__Exercise prompt__.
Go to the line in the entries below that holds "Task: Open the 图表 tab" and repeat exactly from there through the line that holds "Given: Collapse the sidebar using panel icon", inclusive.

__Data supplied__.
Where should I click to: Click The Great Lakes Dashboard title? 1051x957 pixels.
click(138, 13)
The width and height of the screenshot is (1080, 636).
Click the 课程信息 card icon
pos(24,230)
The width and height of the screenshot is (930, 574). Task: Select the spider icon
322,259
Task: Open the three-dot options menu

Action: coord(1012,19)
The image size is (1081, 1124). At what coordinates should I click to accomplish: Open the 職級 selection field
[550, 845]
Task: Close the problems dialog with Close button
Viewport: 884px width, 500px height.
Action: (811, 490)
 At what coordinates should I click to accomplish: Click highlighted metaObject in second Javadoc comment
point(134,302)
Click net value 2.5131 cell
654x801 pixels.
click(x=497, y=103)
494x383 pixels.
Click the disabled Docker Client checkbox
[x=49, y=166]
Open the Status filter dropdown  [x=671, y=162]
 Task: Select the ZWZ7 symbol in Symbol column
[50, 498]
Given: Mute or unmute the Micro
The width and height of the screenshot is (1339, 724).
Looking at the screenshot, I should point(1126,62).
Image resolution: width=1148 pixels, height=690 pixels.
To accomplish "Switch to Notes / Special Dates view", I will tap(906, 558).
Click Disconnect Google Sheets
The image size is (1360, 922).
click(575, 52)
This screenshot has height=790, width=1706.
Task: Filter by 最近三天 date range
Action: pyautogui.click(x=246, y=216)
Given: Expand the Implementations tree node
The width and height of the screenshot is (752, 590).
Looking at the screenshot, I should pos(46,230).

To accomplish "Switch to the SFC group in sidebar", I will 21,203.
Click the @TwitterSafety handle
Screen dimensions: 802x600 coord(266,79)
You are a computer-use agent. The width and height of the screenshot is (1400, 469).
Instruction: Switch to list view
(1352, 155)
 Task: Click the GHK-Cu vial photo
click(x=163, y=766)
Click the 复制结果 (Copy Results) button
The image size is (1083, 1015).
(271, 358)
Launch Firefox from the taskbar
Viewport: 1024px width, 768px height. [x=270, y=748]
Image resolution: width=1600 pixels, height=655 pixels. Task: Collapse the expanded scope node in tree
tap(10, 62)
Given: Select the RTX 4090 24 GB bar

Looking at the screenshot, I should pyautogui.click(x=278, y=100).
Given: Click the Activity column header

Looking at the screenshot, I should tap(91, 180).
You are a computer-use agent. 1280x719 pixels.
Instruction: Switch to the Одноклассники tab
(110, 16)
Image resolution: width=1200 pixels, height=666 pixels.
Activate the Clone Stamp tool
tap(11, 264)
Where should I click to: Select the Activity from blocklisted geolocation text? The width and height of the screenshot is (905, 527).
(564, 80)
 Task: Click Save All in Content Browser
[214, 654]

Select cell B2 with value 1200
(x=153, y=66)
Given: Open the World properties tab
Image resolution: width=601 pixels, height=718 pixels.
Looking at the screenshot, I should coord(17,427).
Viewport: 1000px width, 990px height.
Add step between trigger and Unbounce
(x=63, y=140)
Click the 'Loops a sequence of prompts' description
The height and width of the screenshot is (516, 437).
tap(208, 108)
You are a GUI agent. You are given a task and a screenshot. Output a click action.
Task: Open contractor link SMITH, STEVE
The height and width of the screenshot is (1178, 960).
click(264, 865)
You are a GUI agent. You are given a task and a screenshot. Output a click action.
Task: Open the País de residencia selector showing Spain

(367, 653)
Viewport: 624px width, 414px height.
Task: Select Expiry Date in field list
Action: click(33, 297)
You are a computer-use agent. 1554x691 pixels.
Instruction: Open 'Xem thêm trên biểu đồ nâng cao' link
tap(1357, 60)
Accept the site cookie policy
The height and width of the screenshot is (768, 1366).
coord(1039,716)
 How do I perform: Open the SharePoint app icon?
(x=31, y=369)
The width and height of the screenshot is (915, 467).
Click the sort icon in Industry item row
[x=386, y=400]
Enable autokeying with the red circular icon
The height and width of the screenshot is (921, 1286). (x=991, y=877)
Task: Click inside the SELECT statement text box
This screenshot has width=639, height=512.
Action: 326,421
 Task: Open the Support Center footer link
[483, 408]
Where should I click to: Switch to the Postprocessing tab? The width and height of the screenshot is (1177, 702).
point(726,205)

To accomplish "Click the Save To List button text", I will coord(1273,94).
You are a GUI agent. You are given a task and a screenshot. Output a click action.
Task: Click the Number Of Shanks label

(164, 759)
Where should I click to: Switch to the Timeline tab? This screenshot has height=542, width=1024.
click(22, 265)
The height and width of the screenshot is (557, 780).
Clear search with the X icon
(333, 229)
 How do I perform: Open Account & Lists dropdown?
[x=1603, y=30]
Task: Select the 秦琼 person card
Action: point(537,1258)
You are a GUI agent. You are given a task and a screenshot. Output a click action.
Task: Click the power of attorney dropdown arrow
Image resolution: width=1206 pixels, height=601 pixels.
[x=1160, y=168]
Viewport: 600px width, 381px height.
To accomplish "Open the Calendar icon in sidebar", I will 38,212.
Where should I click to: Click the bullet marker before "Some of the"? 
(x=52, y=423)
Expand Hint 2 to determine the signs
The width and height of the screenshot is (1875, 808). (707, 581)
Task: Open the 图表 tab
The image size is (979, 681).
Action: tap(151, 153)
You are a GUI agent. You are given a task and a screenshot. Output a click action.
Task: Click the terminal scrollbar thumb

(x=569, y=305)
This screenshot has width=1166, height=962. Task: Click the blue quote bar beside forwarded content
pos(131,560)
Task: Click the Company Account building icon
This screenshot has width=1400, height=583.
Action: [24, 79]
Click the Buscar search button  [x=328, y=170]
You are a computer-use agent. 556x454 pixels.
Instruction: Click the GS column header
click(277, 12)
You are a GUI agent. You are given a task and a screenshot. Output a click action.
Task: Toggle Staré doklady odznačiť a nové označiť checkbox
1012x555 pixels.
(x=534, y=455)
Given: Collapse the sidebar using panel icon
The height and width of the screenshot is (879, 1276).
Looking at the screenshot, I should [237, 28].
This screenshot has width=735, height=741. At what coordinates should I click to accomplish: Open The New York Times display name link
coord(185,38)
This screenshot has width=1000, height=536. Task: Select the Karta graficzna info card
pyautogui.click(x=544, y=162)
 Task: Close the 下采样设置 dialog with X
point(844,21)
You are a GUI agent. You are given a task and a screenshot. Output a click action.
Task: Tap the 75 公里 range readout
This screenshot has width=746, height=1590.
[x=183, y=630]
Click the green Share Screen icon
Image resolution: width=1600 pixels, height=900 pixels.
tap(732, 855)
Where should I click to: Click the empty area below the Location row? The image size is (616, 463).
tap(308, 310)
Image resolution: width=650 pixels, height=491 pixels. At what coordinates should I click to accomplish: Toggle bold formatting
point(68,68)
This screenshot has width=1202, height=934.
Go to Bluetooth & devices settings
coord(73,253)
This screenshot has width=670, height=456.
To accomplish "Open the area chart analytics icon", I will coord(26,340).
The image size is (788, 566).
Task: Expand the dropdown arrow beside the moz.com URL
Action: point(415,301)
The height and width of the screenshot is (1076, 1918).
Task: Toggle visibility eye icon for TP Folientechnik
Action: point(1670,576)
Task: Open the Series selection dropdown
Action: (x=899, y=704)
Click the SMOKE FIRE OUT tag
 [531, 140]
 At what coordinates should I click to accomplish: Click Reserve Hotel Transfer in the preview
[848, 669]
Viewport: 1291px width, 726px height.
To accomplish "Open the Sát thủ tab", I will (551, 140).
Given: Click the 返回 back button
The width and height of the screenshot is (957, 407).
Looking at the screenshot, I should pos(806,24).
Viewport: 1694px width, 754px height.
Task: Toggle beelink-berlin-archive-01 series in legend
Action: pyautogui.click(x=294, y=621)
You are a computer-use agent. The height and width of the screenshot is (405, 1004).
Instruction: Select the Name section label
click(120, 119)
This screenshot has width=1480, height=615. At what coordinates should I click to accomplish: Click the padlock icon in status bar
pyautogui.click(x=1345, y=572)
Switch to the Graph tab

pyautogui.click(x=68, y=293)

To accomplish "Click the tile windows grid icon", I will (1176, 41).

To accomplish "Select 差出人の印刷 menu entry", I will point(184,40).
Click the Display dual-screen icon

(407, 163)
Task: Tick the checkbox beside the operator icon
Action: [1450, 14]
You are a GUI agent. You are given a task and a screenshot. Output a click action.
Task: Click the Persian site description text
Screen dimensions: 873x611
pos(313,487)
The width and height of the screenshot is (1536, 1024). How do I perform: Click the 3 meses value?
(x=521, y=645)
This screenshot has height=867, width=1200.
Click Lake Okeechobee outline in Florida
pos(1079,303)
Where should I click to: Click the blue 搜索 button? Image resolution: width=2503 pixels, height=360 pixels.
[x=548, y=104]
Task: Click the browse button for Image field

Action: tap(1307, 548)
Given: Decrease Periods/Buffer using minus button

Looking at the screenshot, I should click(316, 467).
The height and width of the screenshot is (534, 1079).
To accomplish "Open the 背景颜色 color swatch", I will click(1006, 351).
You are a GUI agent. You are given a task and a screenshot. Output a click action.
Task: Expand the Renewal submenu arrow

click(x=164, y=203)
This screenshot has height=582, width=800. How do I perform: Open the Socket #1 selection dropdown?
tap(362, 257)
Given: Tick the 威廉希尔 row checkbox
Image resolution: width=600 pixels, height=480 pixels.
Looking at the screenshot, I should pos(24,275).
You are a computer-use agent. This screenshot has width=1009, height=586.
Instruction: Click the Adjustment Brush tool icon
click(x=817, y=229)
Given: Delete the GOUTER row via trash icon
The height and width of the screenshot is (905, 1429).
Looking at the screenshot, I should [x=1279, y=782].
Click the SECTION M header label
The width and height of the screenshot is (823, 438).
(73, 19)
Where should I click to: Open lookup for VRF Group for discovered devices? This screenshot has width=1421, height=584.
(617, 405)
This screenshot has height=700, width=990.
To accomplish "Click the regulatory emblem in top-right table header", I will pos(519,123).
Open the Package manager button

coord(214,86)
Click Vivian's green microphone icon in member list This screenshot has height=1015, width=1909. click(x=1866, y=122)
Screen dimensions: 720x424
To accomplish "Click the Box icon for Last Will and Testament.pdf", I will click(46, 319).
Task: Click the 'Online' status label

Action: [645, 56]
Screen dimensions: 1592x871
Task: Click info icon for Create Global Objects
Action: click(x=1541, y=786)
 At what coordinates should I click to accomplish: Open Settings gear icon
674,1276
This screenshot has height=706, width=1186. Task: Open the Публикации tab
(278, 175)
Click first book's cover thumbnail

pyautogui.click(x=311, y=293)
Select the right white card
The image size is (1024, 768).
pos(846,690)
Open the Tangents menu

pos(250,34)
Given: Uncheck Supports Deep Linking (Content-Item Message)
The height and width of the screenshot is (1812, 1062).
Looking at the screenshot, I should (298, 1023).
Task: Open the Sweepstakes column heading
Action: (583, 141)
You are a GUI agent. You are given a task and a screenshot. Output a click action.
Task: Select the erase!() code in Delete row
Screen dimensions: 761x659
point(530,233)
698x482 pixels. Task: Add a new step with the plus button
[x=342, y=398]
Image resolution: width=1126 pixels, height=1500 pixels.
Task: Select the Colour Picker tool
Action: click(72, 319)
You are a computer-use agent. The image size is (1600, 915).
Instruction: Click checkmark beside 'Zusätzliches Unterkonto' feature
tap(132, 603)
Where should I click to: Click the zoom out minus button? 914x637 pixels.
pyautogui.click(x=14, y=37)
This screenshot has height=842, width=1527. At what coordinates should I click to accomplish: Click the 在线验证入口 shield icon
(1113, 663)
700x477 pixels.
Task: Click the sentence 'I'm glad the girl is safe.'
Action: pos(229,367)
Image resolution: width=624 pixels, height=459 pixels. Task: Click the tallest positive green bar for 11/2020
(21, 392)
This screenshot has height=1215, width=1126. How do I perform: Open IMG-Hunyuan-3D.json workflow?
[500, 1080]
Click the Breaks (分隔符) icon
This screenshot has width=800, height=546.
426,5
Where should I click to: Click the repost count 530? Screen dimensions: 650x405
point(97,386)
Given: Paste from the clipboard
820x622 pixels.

__Result of the task__.
Task: Open the 图表 tab
The image size is (979, 681).
Action: tap(151, 153)
You are a GUI agent. You are given a task and a screenshot. Output a click action.
Task: Click the terminal scrollbar thumb

(x=569, y=305)
This screenshot has width=1166, height=962. Task: Click the blue quote bar beside forwarded content
pos(131,560)
Task: Click the Company Account building icon
This screenshot has width=1400, height=583.
Action: [24, 79]
Click the Buscar search button  [x=328, y=170]
You are a computer-use agent. 556x454 pixels.
Instruction: Click the GS column header
click(277, 12)
You are a GUI agent. You are given a task and a screenshot. Output a click action.
Task: Toggle Staré doklady odznačiť a nové označiť checkbox
1012x555 pixels.
(x=534, y=455)
Given: Collapse the sidebar using panel icon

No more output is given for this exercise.